"Ride as much or as little, or as long or as short as you feel. But ride" Eddy Merckx

I am a Flandrien

6,500 foreigners from over 30 different countries take part in the Tour of Flanders for cycling tourists

“Cycling tourism on the rise”, “Ever more foreign cycling tourists on our roads” and “A new sort of tourism in Flanders: cycling tourism”. You will have surely seen headlines such as these over the past few months. All well and good, of course, but what does this look like in actual fact? Do so many international cycling tourists really come to Flanders to ride up and down our bergs in the company of thousands like-minded souls?

“Make no mistake, cycling tourism really is growing furiously,” says Chris Vannoppen of Golazo, a sports marketing consultancy. “We currently already have over 6,400 foreign participants signed up for our Tour of Flanders for cycling tourists, which is 1,500 more than at the same time last year. Roughly speaking, we can say that almost 1 in 2 participants are from abroad,” he continues.

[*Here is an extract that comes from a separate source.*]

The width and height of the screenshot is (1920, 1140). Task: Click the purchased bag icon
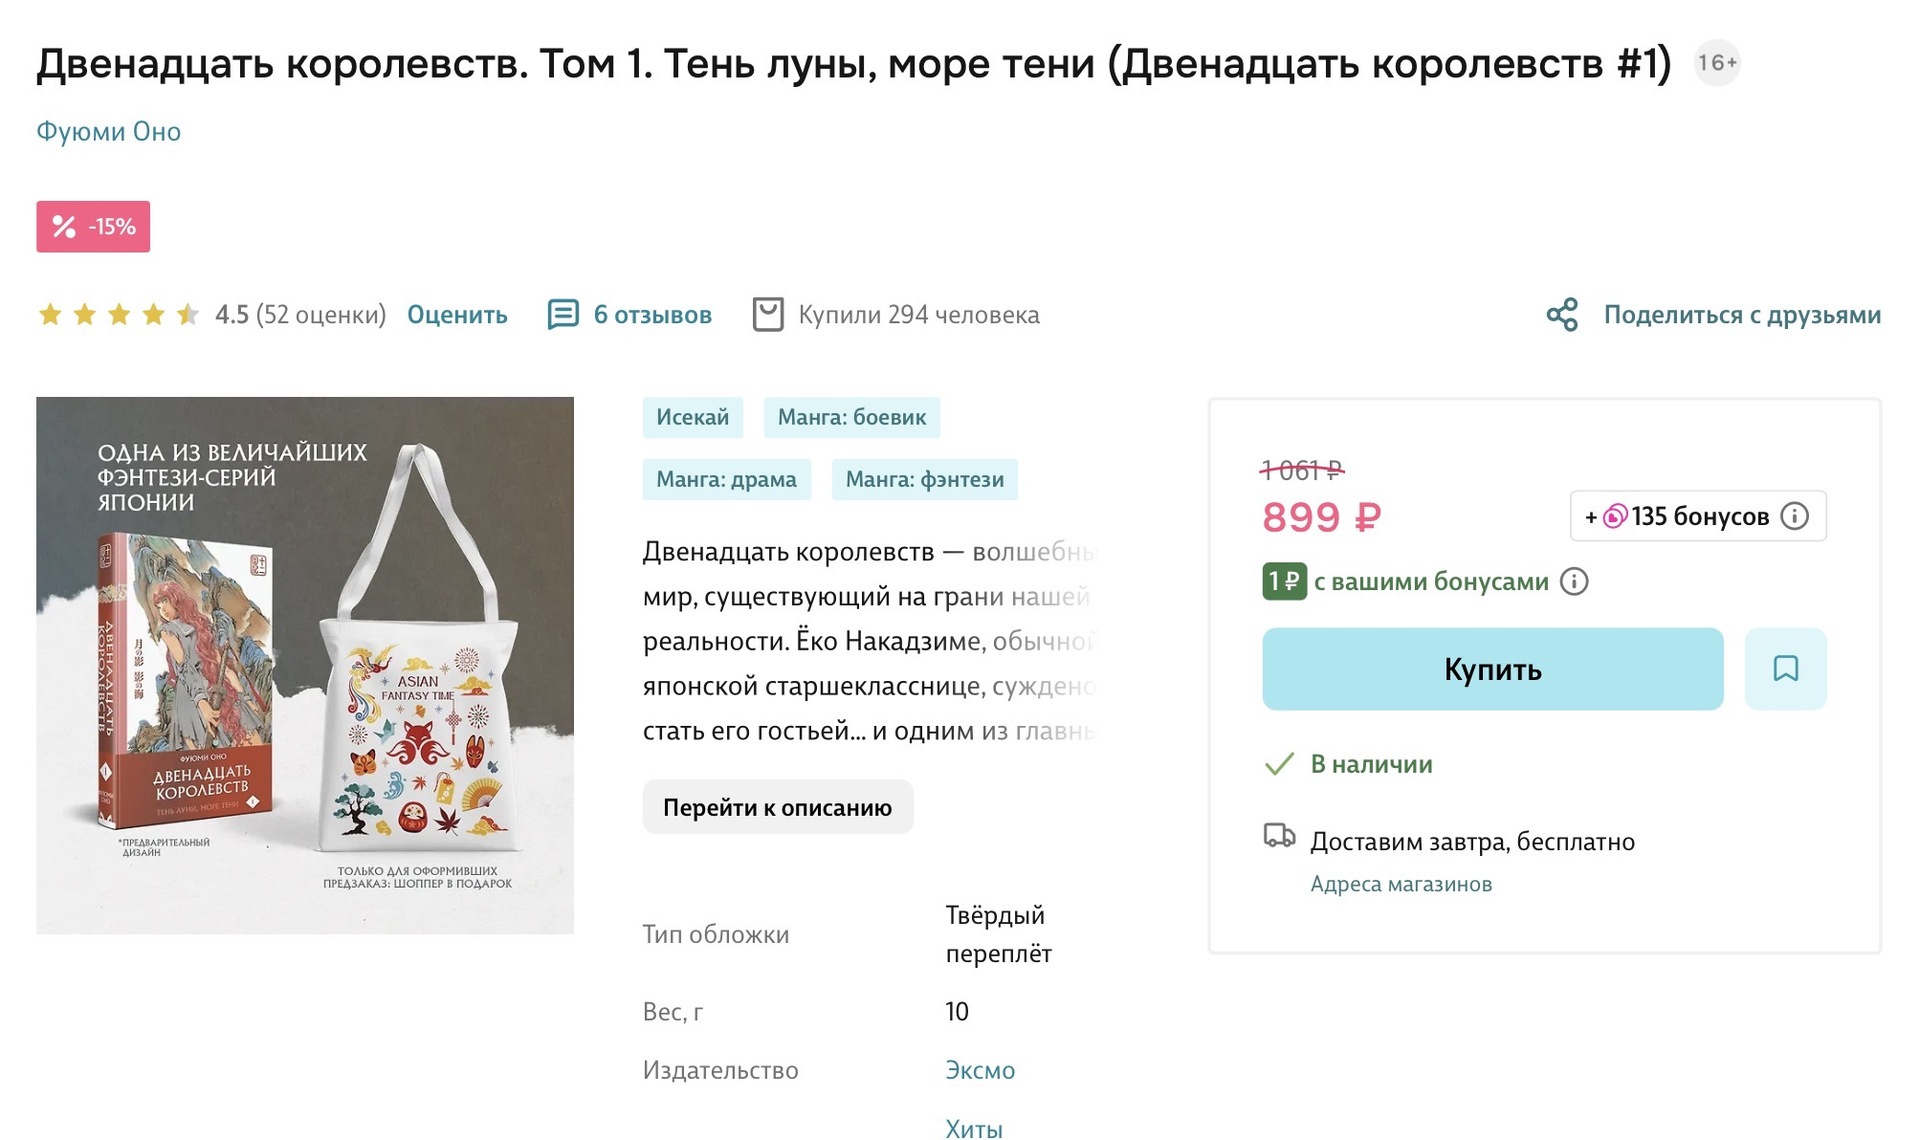click(768, 315)
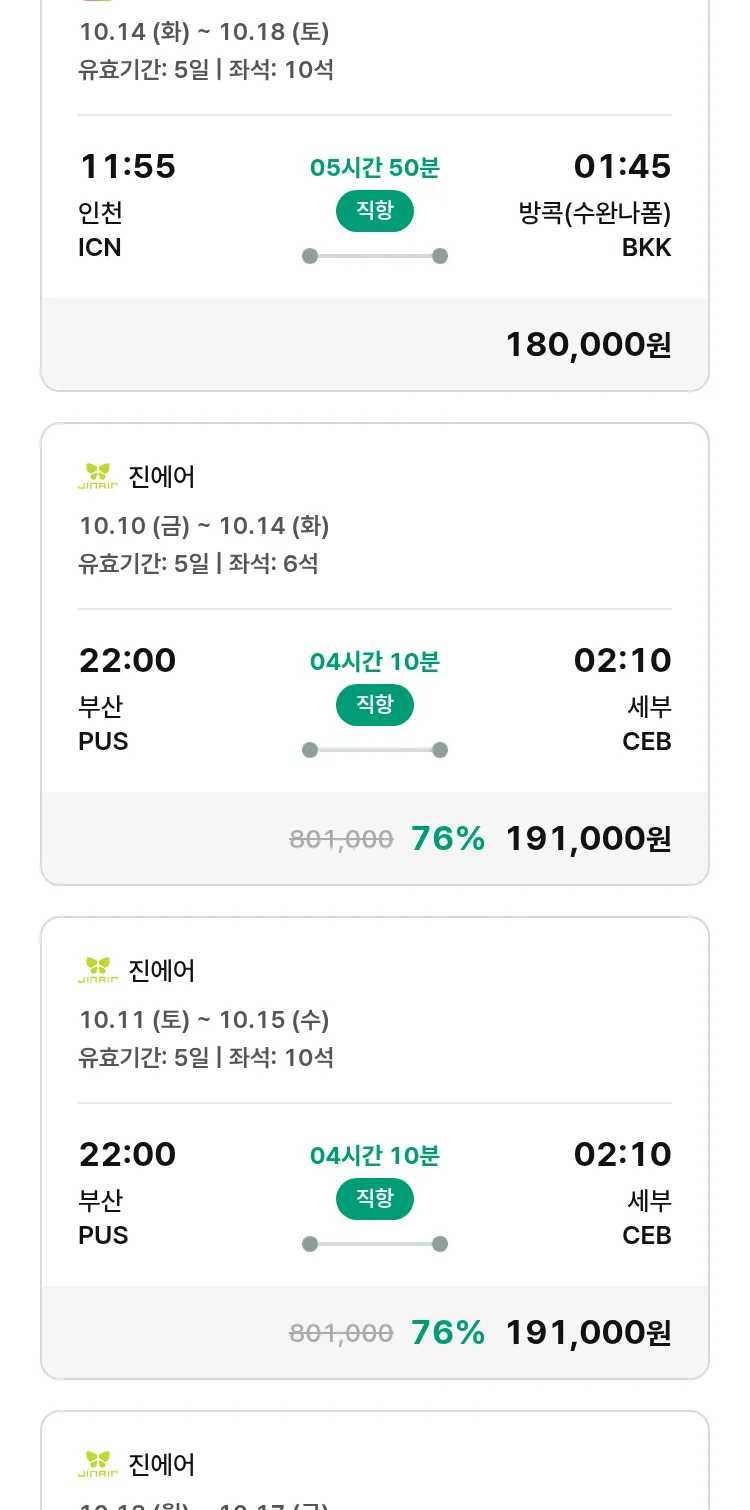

A visit of the circuit for the Tour of Flanders for cycling tourists shows that Chris Vannoppen is absolutely right. The first two people whom we almost literally bump into are Chris and Evan, two Americans who have flown thousands of kilometres to “fly” across the Flemish countryside – albeit a little more slowly.
“We’ve been getting ready for months,” says Chris. “Not only at the physical level but also as regards our language skills.” To prove his point Chris shows his mastery of the Dutch terms for a pump, a saddle and a drinking bottle. I try to get them to say the name of the street, Karnemelkbeekstraat, but then realise that I’m probably asking a bit too much. Chris and Evan aren’t the only Americans in the race, because the USA takes 7th place on the list of participants’ country of origin. “Not surprisingly, the number 1 spot is occupied by that definition of a cycling country, the Netherlands,” organisers Golazo tell us. “Closely followed by the UK, France, Germany, Italy and Spain.”

It really is a colourful and international crowd that we see completing the course, pumping those pedals and working those muscles. I’m very happy to see two Dutch women, Gerrie and Judith, give me a spontaneous smile as I say a few encouraging words. I listen, captivated, to the stories of breakdowns told by two Scotsmen, Mark and Neill, at the repair station and have to laugh at the burly talk of a bunch of young Dutchmen. “Yesterday evening we were in the pub enjoying your Belgian beers and now we’re taking in a few more of your slopes,” they tell me in a slightly boastful tone.

No, I think that on balance I prefer the Italian couple from Como, Erninia and her husband Ricardo, who complete the circuit at their leisure. “We’re really crazy about the Tour of Flanders,” they tell me. “For us it’s a great honour to be able to ride the same circuit the day before the professionals,” Erninia adds.
As they cycle up the Oude Kwaremont they also tell me, out of breath, that they would love it if Fabian Cancellara were to win the actual Tour. And as luck would have it, their wish came true the next day!